Algorithm to compute mode

Question

I'm trying to devise an algorithm in the form of a function that accepts two parameters, an array and the size of the array. I want it to return the mode of the array and if there are multiple modes, return their average. My strategy was to take the array and first sort it. Then count all the occurrences of a number. while that number is occurring, add one to counter and store that count in an array m. So m is holding all the counts and another array q is holding the last value we were comparing.

For example: is my list is {1, 1, 1, 1, 2, 2, 2} then i would have m[0] = 4 q[0] = 1 and then m[1] = 3 and q[1] = 2.

so the mode is q[0] = 1;

unfortunately i have had no success thus far. hoping someone could help.

float mode(int x[],int n)
{
    //Copy array and sort it
    int y[n], temp, k = 0, counter = 0, m[n], q[n];

    for(int i = 0; i < n; i++)
        y[i] = x[i];

    for(int pass = 0; pass < n - 1; pass++)
        for(int pos = 0; pos < n; pos++)
            if(y[pass] > y[pos]) {
                temp = y[pass];
                y[pass] = y[pos];
                y[pos] = temp;
            }

    for(int i = 0; i < n;){
        for(int j = 0; j < n; j++){
            while(y[i] == y[j]) {
                counter++;
                i++;
            }
        }
        m[k] = counter;
        q[k] = y[i];
        i--; //i should be 1 less since it is referring to an array subscript
        k++;
        counter = 0;
    }

}

You are not returning anything from your function.

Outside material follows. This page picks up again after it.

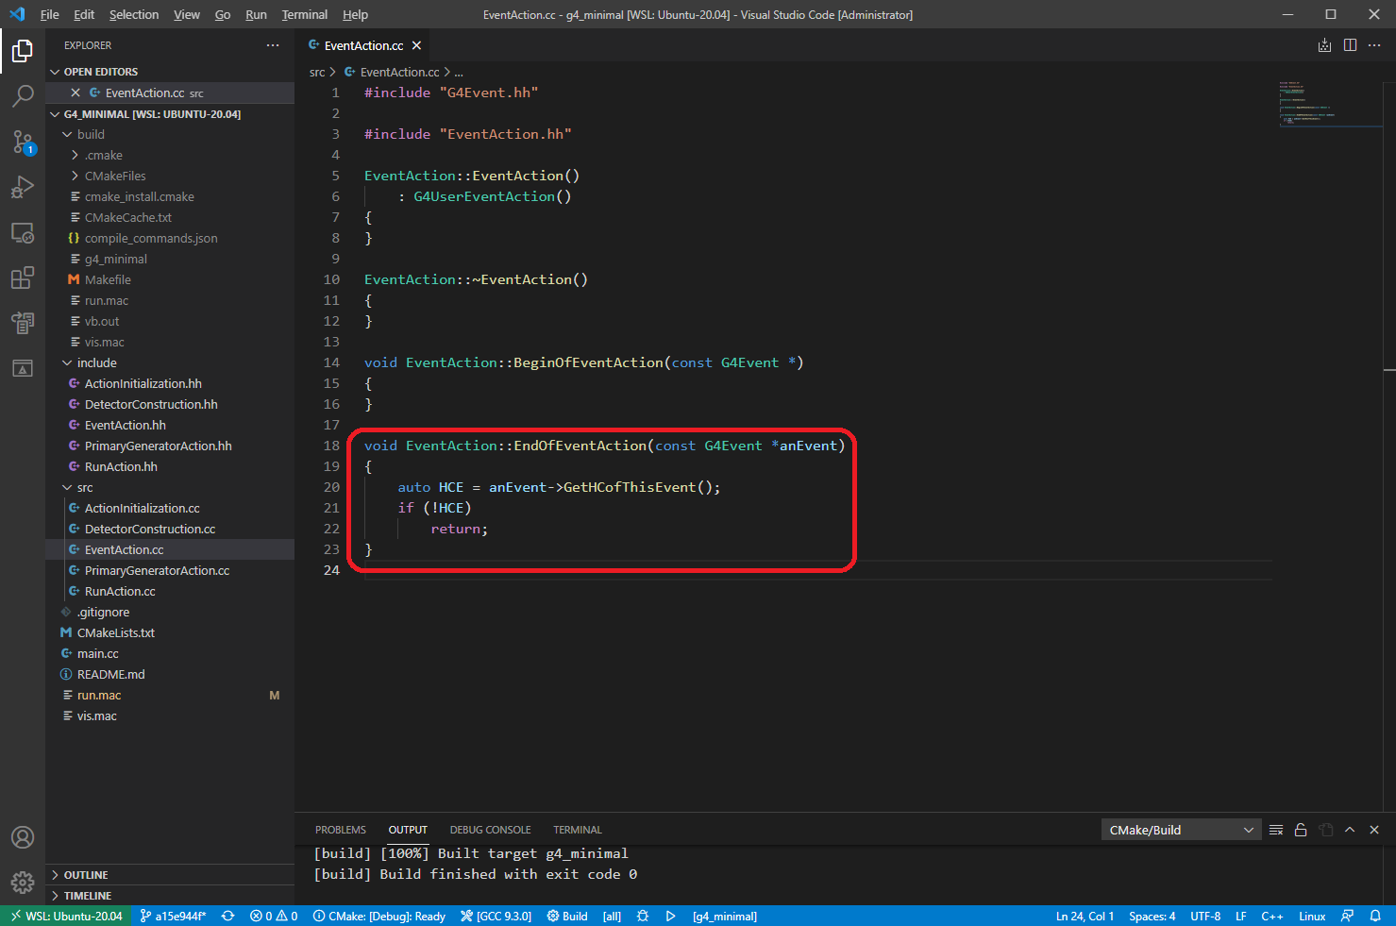Open the Terminal menu
Screen dimensions: 1396x926
tap(304, 14)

It is quite unclear to me what you mean with *mode* and/or what the result of the function should be. If it should be the average of all values, could just `return std::accumulate(x, x + n, 0.0) / n;`. BTW, C++ does not have variable sized arrays. You could, however, use `std::vector y(n);` instead. — Dietmar Kühl, Aug 11 '13 at 23:22
@DietmarKühl The function wasn't completed. By mode I mean the value that occurs the most often in the array. I'm not using a variable sized array since the size of the array is the parameter n. — Amber Roxanna, Aug 11 '13 at 23:24
You probably want to look at `std::map` or `std::unordered_map` to count the number of times each value occurs. The obvious alternative would be to use a Boost [`bimap`](http://www.boost.org/doc/libs/release/libs/bimap/doc/html/index.html) instead. — Jerry Coffin, Aug 11 '13 at 23:36

Jerry Coffin · Accepted Answer · 2013-08-12T14:41:48.263

5

Even though you have some good answers already, I decided to post another. I'm not sure it really adds a lot that's new, but I'm not at all sure it doesn't either. If nothing else, I'm pretty sure it uses more standard headers than any of the other answers. :-)

#include <vector>
#include <algorithm>
#include <unordered_map>
#include <map>
#include <iostream>
#include <utility>
#include <functional>
#include <numeric>

int main() {
    std::vector<int> inputs{ 1, 1, 1, 1, 2, 2, 2 };

    std::unordered_map<int, size_t> counts;
    for (int i : inputs)
        ++counts[i];

    std::multimap<size_t, int, std::greater<size_t> > inv;
    for (auto p : counts)
        inv.insert(std::make_pair(p.second, p.first));

    auto e = inv.upper_bound(inv.begin()->first);

    double sum = std::accumulate(inv.begin(),
        e,
        0.0,
        [](double a, std::pair<size_t, int> const &b) {return a + b.second; });

    std::cout << sum / std::distance(inv.begin(), e);
}

Compared to @Dietmar's answer, this should be faster if you have a lot of repetition in the numbers, but his will probably be faster if the numbers are mostly unique.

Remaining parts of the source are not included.